Work to complete
Output the full listing below exactly as it reads, and skip anything that is a picture.

Data under study
☆ ☆ ☆ ☆ ☆

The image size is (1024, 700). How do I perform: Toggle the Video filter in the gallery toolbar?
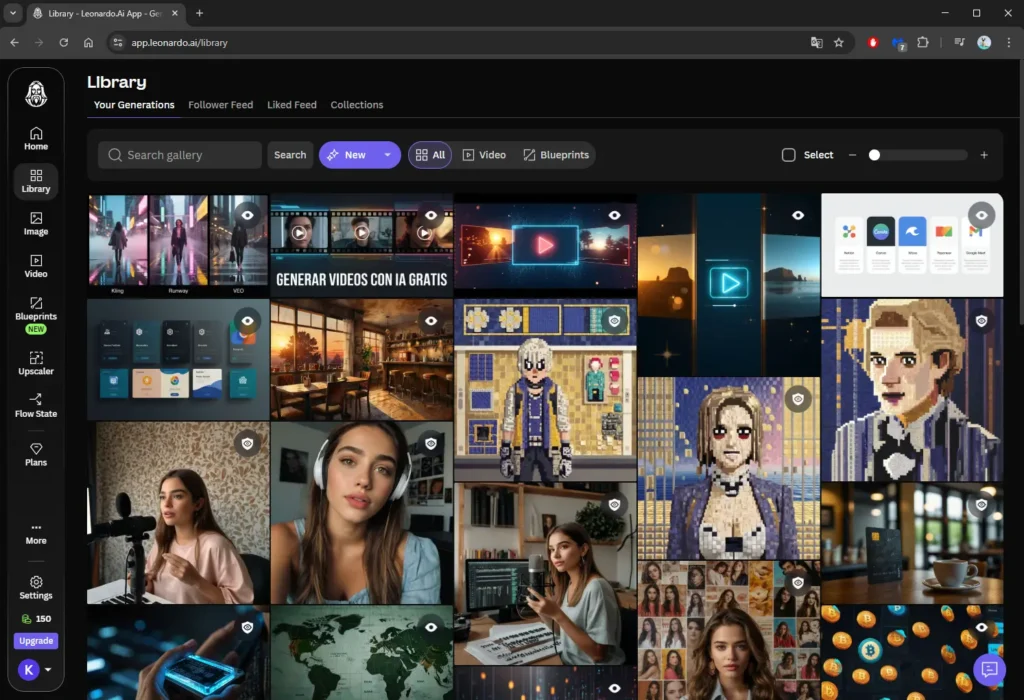(484, 155)
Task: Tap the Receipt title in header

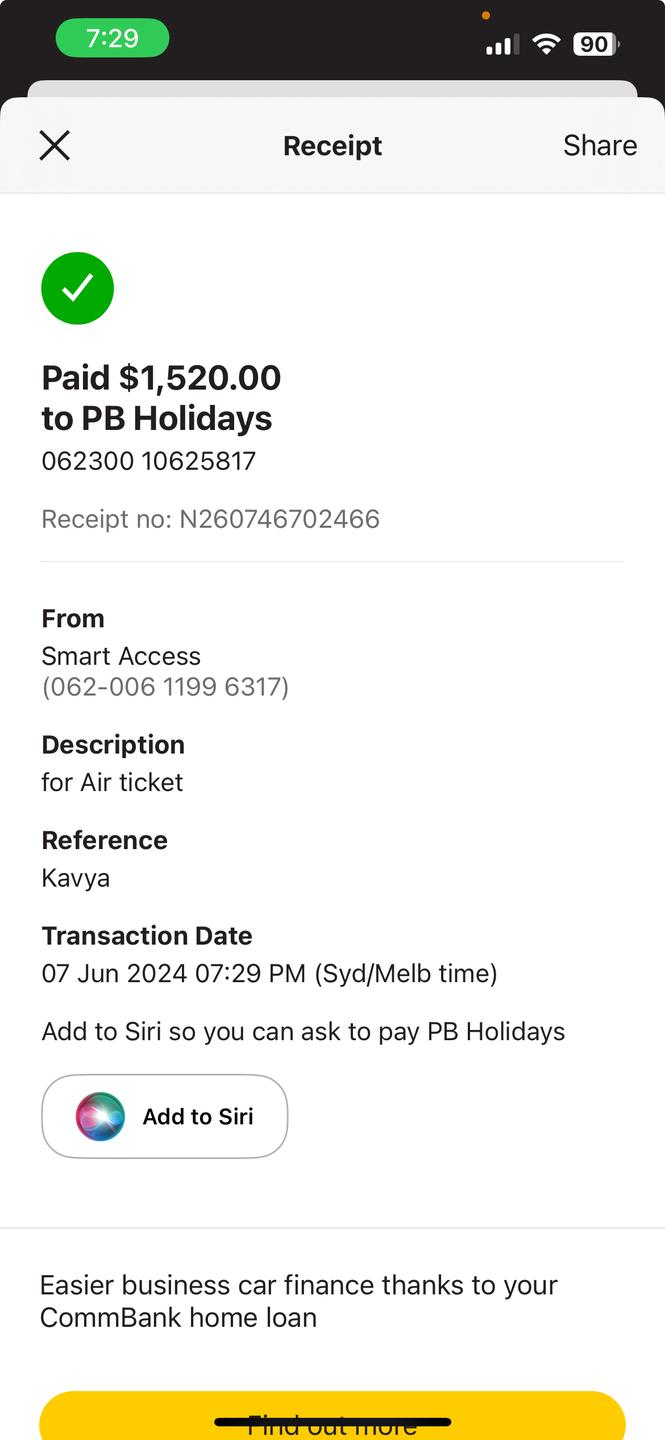Action: pos(332,146)
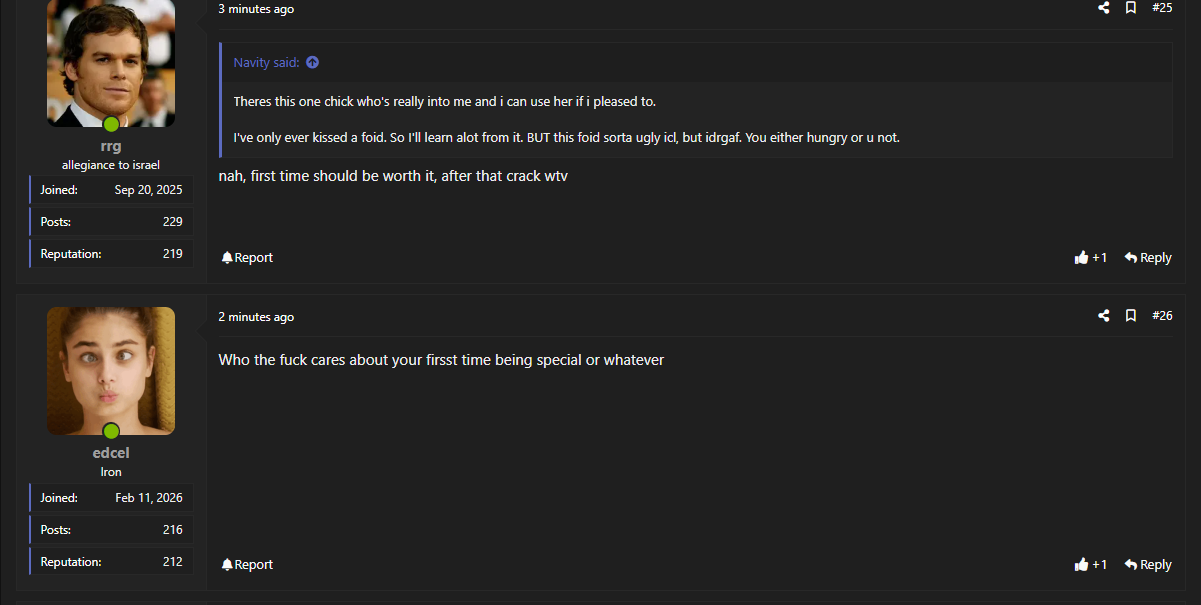Report edcel's post

247,565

☆ ☆ ☆ ☆ ☆

Task answer
The image size is (1024, 700). How do I perform: Toggle the Video filter in the gallery toolbar?
(484, 155)
Task: Tap the Receipt title in header

Action: pos(332,146)
Report edcel's post

247,565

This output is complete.